The purpose of this analysis is to assess different machine learning models for credit risk prediction. By evaluating the performance of various models, we can determine their effectiveness in identifying high-risk loans and low-risk loans. This analysis will provide insights into the strengths and weaknesses of the four different sampling models; Random Oversampling, Cluster Centroid Undersampling, SMOTE Oversampling, SMOTEENN Combination Sampling, and two classifier models; Balanced Random Forest Classifier, and Easy Ensemble Classifier.
We will look at metrics including, the balanced accuracy score, precision, and recall. These metrics will allow us to make an informed decision on which model will best perform a credit risk analysis.

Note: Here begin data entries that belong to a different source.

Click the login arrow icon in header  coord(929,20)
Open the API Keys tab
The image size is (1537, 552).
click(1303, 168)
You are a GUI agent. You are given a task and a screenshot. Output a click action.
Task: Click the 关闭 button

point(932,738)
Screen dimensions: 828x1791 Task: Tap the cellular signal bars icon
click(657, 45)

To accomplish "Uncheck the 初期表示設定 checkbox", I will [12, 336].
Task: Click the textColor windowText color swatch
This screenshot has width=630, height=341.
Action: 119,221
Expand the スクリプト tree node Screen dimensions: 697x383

Random Over Sampler | SMOTE Oversampling | Cluster Centroids | SMOTEENN Sampling | Balanced Random Forest | Easy Ensemble Classifier | |
---|---|---|---|---|---|---|
Accuracy Score | 0.6640 | 0.6556 | 0.5455 | 0.6424 | 0.7885 | 0.9317 |
Confusion Matrix (True/False) |
[[72, 29], [6582, 10522]] |
[[64, 37], [5514, 11590]] |
[[67, 34], [9791, 7313]] |
[[71, 30], [7154, 9950]] |
[[71, 30], [2153, 14951]] |
[[93, 8], [983, 16121]] |
Precision | [0.99]- average [0.01]- high risk [1.00]- low risk |
[0.99]- average [0.01]- high risk [1.00]- low risk |
[0.99]-average [0.01]- high risk [1.00]- low risk |
[0.99]- average [0.01]- high risk [1.00]- low risk |
[0.99]- average [0.03]- high risk [1.00]- low risk |
[0.99]- average [0.09]- high risk [1.00]- low risk |
Recall | [0.62]- average [0.71]- high risk [0.62]- low risk |
[0.68]- average [0.63]- high risk [0.68]- low risk |
[0.42]- average [0.66]- high risk [0.43]- low risk |
[0.58]- average [0.70]- high risk [0.58]- low risk |
[0.87]- average [0.70]- high risk [0.87]- low risk |
[0.94]- average [0.92]- high risk [0.94]- low risk |
F1 Score | [0.76]- average [0.02]- high risk [0.76]- low risk |
[0.80]- average [0.02]- high risk [0.81]- low risk |
[0.59]- average [0.01]- high risk [0.60]- low risk |
[0.73]- average [0.02]- high risk [0.73]- low risk |
[0.93]- average [0.06]- high risk [0.93]- low risk |
[0.97]- average [0.16]- high risk [0.97]- low risk |
There is a wide variety of performance between each model. The Easy Ensemble Classifier and the Balanced Random Forest Classifier are the best-performing models, with the balanced accuracy scores, .9317 and .7885 respectively. Both have F1 scores above .9 indicating that the models are able to predict both positive and negative outcomes more accurately.
The other models, such as Random Oversampling, Cluster Centroid Undersampling, SMOTE Oversampling, and SMOTEENN Combination Sampling, have lower balanced accuracy, precision, and recall scores.
Overall the Easy Ensemble Classifier is best able to predict credit risk. Its ability to combine multple weak learners together allowed it to consistently outperform the other models in terms of accuracy, precision, recall, and F1 score. Its robust performance, balanced predictions, and established effectiveness make it the best recommendation for our credit risk assessment tasks.